-- Begin Input rows --

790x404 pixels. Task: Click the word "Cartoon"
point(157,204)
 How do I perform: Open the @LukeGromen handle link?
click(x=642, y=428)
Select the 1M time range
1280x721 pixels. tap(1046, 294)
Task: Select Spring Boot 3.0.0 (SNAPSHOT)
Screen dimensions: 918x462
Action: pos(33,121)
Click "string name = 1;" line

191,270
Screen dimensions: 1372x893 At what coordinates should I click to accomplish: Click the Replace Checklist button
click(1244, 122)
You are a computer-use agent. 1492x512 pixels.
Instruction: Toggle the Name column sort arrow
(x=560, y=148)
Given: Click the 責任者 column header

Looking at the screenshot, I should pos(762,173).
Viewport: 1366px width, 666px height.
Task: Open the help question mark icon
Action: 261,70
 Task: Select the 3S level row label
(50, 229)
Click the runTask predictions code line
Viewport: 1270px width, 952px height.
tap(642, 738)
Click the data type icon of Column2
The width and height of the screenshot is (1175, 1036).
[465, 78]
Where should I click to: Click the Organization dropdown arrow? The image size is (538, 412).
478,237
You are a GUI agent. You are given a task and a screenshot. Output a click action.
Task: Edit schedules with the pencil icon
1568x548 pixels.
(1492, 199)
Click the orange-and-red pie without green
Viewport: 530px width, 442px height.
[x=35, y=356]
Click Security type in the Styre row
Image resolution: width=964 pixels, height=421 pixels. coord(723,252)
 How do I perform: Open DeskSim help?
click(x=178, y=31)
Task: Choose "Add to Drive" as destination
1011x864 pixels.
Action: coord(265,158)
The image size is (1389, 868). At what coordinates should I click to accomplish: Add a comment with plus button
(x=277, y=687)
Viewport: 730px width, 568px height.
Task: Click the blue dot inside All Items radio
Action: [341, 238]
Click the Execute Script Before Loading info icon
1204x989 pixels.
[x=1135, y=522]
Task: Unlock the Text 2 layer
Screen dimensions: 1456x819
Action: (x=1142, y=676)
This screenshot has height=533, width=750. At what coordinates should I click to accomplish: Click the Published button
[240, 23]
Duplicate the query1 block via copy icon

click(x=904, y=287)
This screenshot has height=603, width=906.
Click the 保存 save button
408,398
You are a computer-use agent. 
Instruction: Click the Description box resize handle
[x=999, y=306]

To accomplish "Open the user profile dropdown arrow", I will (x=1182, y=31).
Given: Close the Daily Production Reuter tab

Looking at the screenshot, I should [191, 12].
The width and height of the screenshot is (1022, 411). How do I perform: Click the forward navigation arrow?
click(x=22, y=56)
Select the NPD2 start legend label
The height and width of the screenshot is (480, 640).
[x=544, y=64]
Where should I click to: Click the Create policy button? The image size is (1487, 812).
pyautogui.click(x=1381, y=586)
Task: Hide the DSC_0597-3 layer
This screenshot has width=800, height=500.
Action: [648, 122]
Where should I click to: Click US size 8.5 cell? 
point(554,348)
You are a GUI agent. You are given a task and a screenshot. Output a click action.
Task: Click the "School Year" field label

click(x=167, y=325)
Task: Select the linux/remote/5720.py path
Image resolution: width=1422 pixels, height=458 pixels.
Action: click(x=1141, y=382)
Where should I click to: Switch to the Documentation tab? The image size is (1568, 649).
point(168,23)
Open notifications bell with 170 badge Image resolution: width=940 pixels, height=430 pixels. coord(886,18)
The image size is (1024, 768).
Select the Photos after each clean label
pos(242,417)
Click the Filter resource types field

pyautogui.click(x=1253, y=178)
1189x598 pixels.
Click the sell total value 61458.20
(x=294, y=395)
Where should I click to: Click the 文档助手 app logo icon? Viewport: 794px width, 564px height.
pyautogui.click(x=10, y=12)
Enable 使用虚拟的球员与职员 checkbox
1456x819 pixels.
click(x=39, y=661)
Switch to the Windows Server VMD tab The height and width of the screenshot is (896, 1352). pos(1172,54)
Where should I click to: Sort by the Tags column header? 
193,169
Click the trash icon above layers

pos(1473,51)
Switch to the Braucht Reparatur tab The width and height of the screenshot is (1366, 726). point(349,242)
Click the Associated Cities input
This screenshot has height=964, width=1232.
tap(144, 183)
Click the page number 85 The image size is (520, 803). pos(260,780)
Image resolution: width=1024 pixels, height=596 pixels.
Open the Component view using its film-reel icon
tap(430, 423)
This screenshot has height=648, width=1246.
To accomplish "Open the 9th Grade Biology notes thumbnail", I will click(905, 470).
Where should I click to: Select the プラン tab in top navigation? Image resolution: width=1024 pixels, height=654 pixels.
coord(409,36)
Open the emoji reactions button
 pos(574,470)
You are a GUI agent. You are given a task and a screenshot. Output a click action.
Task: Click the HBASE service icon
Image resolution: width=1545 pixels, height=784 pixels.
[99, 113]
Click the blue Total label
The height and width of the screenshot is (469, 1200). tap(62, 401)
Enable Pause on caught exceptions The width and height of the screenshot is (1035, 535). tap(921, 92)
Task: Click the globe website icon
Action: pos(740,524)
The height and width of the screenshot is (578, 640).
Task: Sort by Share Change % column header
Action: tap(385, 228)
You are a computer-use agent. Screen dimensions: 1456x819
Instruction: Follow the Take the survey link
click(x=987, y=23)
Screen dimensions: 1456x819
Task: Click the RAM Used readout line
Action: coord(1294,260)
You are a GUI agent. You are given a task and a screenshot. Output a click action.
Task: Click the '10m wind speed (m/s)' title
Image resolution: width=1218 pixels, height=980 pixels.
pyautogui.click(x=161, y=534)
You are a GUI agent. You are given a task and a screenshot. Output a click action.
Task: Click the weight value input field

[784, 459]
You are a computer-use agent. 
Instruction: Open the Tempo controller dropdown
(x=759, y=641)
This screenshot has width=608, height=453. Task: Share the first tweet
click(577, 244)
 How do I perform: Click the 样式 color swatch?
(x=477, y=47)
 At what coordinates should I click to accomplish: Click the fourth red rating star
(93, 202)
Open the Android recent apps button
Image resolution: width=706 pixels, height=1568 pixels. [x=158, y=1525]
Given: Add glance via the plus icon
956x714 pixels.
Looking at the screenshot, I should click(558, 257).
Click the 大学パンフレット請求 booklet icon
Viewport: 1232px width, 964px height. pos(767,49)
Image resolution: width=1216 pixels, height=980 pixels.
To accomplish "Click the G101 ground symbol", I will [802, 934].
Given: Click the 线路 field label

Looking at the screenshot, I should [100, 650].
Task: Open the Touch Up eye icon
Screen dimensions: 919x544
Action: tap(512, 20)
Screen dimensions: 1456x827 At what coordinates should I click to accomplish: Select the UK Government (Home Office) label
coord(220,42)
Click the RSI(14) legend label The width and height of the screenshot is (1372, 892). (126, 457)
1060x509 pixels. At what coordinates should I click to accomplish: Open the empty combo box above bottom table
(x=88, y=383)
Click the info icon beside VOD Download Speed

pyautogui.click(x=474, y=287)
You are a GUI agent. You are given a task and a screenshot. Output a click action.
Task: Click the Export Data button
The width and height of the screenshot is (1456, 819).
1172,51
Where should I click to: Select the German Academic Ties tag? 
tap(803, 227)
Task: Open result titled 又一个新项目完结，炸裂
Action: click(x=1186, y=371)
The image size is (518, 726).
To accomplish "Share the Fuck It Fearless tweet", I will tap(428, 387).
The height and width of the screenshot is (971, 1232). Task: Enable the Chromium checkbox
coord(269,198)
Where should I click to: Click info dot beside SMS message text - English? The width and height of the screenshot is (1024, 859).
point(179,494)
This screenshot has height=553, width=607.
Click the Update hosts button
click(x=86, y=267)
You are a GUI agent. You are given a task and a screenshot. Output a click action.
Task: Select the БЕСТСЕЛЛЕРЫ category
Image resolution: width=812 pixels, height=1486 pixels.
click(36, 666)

-- End Input rows --

## Task
List every line of the material above that contains the word "dropdown".

## Answer for the task
Where should I click to: Click the Organization dropdown arrow? The image size is (538, 412).
To accomplish "Open the user profile dropdown arrow", I will (x=1182, y=31).
Instruction: Open the Tempo controller dropdown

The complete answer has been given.